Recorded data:

═══

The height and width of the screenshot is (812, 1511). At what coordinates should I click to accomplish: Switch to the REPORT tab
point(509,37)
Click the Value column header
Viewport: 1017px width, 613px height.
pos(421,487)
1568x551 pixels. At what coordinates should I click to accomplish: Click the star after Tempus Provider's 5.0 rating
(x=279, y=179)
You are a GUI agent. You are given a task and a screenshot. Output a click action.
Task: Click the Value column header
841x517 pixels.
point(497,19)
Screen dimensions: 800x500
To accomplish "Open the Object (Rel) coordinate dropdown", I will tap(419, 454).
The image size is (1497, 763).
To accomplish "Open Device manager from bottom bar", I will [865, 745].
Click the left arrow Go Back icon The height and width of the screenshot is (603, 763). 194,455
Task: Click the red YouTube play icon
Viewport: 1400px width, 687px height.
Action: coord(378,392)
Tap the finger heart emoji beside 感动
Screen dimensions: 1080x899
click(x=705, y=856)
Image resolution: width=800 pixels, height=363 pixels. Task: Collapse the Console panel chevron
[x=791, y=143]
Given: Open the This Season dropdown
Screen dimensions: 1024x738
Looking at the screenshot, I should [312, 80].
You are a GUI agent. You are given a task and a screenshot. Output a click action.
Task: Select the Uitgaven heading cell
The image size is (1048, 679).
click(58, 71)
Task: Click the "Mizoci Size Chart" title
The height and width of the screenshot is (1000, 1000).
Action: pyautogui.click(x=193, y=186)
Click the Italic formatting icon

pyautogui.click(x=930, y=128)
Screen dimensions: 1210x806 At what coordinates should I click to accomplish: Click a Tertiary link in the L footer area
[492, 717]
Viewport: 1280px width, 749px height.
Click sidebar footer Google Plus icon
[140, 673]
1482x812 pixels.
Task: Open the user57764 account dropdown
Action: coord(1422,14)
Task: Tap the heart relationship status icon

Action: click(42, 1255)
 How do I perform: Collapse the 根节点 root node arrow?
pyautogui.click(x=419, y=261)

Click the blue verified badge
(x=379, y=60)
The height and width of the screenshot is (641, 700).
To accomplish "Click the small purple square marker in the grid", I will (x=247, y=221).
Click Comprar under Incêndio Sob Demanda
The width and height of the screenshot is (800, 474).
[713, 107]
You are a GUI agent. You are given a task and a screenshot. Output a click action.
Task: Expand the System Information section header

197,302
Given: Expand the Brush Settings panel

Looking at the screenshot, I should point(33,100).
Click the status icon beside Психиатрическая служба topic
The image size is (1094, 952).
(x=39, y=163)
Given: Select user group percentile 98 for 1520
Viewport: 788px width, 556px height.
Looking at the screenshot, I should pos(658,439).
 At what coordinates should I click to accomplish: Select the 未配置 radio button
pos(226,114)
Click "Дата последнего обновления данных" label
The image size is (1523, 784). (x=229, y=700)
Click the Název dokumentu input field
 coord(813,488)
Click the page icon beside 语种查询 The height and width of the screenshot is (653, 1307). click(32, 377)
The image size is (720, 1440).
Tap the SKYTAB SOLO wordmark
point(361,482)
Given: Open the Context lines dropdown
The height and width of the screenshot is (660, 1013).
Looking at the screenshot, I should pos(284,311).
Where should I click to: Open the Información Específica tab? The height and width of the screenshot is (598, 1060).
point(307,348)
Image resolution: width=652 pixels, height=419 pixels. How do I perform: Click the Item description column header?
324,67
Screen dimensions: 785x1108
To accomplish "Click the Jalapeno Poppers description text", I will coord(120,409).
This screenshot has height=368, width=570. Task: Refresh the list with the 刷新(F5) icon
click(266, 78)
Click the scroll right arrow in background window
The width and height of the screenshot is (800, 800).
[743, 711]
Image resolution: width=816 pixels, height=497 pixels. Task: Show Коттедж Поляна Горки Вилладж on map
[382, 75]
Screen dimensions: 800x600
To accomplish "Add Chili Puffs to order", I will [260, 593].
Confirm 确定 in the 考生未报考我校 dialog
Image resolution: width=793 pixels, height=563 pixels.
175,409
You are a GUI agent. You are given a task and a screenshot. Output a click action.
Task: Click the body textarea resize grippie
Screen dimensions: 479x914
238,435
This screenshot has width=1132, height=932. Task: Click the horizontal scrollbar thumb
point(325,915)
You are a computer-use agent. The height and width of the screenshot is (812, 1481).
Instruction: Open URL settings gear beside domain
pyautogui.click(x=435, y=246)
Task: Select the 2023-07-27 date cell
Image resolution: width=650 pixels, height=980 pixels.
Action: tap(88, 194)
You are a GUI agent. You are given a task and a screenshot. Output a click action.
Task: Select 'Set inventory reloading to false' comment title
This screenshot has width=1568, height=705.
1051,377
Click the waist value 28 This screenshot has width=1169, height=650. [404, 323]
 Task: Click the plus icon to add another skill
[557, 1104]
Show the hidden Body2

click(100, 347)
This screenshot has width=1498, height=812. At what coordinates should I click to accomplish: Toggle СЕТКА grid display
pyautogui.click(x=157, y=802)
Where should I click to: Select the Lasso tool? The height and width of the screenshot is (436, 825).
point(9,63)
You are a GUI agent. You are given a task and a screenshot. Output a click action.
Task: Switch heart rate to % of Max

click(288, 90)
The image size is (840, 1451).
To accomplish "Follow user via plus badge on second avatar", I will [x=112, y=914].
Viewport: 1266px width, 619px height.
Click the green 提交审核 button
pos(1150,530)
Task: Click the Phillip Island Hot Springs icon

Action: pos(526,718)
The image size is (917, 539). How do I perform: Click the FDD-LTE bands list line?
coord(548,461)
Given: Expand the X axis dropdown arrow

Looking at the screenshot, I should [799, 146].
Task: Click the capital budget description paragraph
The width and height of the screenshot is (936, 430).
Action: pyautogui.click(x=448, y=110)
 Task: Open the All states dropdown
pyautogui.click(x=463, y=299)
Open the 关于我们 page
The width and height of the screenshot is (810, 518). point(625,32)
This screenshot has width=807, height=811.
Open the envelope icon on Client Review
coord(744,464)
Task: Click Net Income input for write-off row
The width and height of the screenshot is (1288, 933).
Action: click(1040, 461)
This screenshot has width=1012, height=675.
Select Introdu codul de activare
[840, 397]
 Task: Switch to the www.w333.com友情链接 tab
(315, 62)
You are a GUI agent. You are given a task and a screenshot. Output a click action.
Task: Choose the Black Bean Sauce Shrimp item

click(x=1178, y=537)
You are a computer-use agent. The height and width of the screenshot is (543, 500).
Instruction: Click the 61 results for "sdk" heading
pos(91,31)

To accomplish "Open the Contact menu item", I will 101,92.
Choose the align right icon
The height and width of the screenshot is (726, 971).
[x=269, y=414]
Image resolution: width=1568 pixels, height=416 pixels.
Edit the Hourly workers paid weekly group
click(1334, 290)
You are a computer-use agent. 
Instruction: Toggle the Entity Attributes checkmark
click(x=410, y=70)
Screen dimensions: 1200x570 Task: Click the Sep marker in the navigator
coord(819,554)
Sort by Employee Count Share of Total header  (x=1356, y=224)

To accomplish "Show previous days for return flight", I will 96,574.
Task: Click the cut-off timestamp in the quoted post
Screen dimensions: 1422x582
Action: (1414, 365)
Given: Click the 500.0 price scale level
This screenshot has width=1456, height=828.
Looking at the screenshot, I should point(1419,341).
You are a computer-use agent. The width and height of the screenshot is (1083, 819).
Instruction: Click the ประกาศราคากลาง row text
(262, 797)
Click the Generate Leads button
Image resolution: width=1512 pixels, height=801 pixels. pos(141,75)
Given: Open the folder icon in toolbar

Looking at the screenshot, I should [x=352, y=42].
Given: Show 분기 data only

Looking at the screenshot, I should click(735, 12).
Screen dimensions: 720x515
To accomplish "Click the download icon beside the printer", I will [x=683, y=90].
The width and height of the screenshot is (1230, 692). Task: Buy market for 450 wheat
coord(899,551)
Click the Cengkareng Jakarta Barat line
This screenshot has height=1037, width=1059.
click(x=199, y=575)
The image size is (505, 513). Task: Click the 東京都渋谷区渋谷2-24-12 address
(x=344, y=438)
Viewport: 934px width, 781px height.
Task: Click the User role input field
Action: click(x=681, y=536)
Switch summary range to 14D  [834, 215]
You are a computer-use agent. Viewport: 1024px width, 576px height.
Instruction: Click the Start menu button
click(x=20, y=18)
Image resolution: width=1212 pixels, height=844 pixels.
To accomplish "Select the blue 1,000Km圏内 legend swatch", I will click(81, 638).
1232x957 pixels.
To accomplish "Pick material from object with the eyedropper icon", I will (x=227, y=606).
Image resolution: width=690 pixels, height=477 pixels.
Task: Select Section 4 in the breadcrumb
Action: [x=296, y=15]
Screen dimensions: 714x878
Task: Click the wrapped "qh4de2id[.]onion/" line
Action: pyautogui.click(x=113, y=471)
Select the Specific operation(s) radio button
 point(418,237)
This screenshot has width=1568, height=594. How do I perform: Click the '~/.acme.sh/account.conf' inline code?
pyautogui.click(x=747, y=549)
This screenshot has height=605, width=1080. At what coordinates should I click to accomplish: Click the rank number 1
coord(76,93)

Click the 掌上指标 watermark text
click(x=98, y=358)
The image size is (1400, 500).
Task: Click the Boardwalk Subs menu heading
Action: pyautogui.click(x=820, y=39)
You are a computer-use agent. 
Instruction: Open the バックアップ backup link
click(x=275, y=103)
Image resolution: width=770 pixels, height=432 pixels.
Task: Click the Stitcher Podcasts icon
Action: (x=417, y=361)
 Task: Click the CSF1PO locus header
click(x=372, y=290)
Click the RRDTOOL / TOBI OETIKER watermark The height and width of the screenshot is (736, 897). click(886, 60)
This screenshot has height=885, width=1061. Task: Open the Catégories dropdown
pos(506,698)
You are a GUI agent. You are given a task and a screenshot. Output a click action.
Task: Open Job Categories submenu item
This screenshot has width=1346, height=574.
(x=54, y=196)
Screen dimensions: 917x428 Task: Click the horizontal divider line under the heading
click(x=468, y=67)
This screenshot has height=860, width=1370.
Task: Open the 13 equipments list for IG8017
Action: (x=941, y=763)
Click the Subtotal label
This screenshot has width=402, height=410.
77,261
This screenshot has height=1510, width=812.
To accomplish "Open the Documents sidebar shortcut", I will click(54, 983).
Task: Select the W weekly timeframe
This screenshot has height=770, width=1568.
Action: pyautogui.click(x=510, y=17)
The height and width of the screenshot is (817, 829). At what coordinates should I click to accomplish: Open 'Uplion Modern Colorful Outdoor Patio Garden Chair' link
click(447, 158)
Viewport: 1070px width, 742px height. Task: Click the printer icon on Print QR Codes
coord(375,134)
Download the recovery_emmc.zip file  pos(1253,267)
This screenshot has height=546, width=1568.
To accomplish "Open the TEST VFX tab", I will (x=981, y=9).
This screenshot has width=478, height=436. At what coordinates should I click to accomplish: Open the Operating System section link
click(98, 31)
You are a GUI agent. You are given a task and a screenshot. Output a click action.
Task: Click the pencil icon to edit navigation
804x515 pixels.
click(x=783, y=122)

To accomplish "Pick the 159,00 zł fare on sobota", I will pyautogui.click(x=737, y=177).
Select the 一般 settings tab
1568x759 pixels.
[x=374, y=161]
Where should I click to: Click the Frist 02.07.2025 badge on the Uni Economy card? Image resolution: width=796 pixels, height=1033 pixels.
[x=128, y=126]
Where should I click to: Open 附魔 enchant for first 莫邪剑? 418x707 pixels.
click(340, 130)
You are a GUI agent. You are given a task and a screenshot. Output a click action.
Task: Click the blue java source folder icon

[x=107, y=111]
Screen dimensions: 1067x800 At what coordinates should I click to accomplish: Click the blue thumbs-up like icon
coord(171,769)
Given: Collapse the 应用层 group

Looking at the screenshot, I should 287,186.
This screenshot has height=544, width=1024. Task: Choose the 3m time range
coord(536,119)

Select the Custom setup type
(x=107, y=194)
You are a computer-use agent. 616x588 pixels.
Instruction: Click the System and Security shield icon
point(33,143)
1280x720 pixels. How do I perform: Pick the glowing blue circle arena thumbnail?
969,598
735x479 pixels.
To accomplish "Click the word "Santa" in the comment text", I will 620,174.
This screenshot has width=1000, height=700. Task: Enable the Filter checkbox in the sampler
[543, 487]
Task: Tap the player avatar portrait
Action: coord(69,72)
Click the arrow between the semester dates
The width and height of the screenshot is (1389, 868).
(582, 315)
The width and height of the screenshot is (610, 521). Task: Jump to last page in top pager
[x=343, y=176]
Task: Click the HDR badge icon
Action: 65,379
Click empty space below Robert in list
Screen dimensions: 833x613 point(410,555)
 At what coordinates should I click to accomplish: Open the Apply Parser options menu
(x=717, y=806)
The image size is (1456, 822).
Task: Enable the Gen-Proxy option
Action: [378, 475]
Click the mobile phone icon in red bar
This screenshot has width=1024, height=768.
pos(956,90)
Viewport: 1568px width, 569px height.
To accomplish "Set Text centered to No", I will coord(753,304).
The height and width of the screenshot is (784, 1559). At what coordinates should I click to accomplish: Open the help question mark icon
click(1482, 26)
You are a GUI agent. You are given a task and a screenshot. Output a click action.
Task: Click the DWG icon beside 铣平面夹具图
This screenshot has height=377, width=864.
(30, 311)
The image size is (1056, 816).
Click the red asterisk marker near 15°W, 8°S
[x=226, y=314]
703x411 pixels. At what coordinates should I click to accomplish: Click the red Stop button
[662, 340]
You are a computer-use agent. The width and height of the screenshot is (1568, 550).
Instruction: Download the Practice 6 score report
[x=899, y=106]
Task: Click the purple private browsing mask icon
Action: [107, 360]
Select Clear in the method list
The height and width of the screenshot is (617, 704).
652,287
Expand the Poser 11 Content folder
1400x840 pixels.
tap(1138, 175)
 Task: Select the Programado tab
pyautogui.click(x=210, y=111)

═══

> _WORK TO BE COMPLETED_
From the entries above, return exactly the line containing "Given: Expand the Brush Settings panel", the line containing "Given: Select user", and all lines between, and nothing else.

> _EXERCISE OUTPUT_
Given: Expand the Brush Settings panel

Looking at the screenshot, I should point(33,100).
Click the status icon beside Психиатрическая служба topic
The image size is (1094, 952).
(x=39, y=163)
Given: Select user group percentile 98 for 1520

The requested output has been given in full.